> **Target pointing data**
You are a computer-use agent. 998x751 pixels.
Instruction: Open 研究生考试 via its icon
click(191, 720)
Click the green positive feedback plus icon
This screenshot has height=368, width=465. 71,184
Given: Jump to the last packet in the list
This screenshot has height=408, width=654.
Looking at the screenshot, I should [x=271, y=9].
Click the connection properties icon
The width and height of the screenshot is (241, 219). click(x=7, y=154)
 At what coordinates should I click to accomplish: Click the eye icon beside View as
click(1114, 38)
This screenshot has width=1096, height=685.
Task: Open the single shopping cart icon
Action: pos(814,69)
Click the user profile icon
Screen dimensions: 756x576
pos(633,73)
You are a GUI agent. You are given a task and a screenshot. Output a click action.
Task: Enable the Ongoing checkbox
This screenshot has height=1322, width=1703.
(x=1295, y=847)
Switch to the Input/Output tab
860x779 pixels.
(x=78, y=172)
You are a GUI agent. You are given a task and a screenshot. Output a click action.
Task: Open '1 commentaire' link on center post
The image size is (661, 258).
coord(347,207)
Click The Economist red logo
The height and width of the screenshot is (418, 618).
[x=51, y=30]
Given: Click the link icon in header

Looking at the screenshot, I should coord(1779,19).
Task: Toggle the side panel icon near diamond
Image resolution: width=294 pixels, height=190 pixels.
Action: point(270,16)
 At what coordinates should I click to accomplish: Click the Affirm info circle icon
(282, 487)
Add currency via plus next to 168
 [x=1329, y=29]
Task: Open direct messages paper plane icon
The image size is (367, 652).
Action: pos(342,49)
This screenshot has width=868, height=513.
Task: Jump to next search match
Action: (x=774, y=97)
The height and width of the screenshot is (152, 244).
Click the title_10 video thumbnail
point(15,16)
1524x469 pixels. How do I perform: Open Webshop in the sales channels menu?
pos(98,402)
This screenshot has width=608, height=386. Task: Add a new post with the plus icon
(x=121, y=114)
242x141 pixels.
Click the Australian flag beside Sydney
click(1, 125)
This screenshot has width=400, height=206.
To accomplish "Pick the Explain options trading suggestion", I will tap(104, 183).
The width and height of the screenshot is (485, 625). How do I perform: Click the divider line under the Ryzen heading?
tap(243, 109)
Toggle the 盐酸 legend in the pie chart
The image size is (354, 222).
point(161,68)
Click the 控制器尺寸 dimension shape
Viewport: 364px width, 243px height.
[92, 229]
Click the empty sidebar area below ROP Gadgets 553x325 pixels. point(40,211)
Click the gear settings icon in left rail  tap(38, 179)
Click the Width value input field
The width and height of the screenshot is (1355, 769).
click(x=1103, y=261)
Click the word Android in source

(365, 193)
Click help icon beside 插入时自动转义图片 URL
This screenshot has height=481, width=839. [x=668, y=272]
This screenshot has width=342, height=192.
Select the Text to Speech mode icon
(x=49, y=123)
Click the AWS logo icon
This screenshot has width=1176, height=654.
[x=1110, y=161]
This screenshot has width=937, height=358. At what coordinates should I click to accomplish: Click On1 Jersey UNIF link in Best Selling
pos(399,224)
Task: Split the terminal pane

> **Your objective**
Please write out the data above again, swapping every "GUI agent" for "GUI assistant" and leaving everything else unchanged.

> **Full output**
You are a computer-use agent. 998x751 pixels.
Instruction: Open 研究生考试 via its icon
click(191, 720)
Click the green positive feedback plus icon
This screenshot has height=368, width=465. 71,184
Given: Jump to the last packet in the list
This screenshot has height=408, width=654.
Looking at the screenshot, I should [x=271, y=9].
Click the connection properties icon
The width and height of the screenshot is (241, 219). click(x=7, y=154)
 At what coordinates should I click to accomplish: Click the eye icon beside View as
click(1114, 38)
This screenshot has width=1096, height=685.
Task: Open the single shopping cart icon
Action: pos(814,69)
Click the user profile icon
Screen dimensions: 756x576
pos(633,73)
You are a GUI assistant. You are given a task and a screenshot. Output a click action.
Task: Enable the Ongoing checkbox
This screenshot has height=1322, width=1703.
(x=1295, y=847)
Switch to the Input/Output tab
860x779 pixels.
(x=78, y=172)
You are a GUI assistant. You are given a task and a screenshot. Output a click action.
Task: Open '1 commentaire' link on center post
The image size is (661, 258).
coord(347,207)
Click The Economist red logo
The height and width of the screenshot is (418, 618).
[x=51, y=30]
Given: Click the link icon in header

Looking at the screenshot, I should coord(1779,19).
Task: Toggle the side panel icon near diamond
Image resolution: width=294 pixels, height=190 pixels.
Action: point(270,16)
 At what coordinates should I click to accomplish: Click the Affirm info circle icon
(282, 487)
Add currency via plus next to 168
 [x=1329, y=29]
Task: Open direct messages paper plane icon
The image size is (367, 652).
Action: pos(342,49)
This screenshot has width=868, height=513.
Task: Jump to next search match
Action: (x=774, y=97)
The height and width of the screenshot is (152, 244).
Click the title_10 video thumbnail
point(15,16)
1524x469 pixels. How do I perform: Open Webshop in the sales channels menu?
pos(98,402)
This screenshot has width=608, height=386. Task: Add a new post with the plus icon
(x=121, y=114)
242x141 pixels.
Click the Australian flag beside Sydney
click(1, 125)
This screenshot has width=400, height=206.
To accomplish "Pick the Explain options trading suggestion", I will tap(104, 183).
The width and height of the screenshot is (485, 625). How do I perform: Click the divider line under the Ryzen heading?
tap(243, 109)
Toggle the 盐酸 legend in the pie chart
The image size is (354, 222).
point(161,68)
Click the 控制器尺寸 dimension shape
Viewport: 364px width, 243px height.
[92, 229]
Click the empty sidebar area below ROP Gadgets 553x325 pixels. point(40,211)
Click the gear settings icon in left rail  tap(38, 179)
Click the Width value input field
The width and height of the screenshot is (1355, 769).
click(x=1103, y=261)
Click the word Android in source

(365, 193)
Click help icon beside 插入时自动转义图片 URL
This screenshot has height=481, width=839. [x=668, y=272]
This screenshot has width=342, height=192.
Select the Text to Speech mode icon
(x=49, y=123)
Click the AWS logo icon
This screenshot has width=1176, height=654.
[x=1110, y=161]
This screenshot has width=937, height=358. At what coordinates should I click to accomplish: Click On1 Jersey UNIF link in Best Selling
pos(399,224)
Task: Split the terminal pane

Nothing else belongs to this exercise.